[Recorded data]
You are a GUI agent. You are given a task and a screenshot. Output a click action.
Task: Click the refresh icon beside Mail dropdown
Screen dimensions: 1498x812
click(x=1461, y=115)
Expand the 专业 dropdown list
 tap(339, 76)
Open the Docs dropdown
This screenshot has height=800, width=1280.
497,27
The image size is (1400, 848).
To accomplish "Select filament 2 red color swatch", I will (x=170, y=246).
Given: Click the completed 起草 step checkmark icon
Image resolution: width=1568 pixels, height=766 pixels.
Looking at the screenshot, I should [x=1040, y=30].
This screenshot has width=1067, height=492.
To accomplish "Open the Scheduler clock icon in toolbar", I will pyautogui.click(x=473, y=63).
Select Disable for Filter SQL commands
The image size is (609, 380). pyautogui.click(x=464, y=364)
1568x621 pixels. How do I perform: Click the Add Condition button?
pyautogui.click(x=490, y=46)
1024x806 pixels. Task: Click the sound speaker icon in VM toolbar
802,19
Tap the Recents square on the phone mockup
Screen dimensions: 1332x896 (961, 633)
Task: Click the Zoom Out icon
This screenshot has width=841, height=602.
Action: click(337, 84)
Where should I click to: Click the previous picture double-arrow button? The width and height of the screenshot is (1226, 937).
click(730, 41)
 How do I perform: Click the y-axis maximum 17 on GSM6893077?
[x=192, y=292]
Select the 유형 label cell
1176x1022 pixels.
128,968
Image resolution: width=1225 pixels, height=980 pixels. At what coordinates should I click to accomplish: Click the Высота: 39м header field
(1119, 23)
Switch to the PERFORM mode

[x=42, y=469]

* **Stated problem**: Repeat the records word for word, starting at the first line and ending at the line that contains "click(x=1461, y=115)", with both of those lines included.

* **Written answer**:
You are a GUI agent. You are given a task and a screenshot. Output a click action.
Task: Click the refresh icon beside Mail dropdown
Screen dimensions: 1498x812
click(x=1461, y=115)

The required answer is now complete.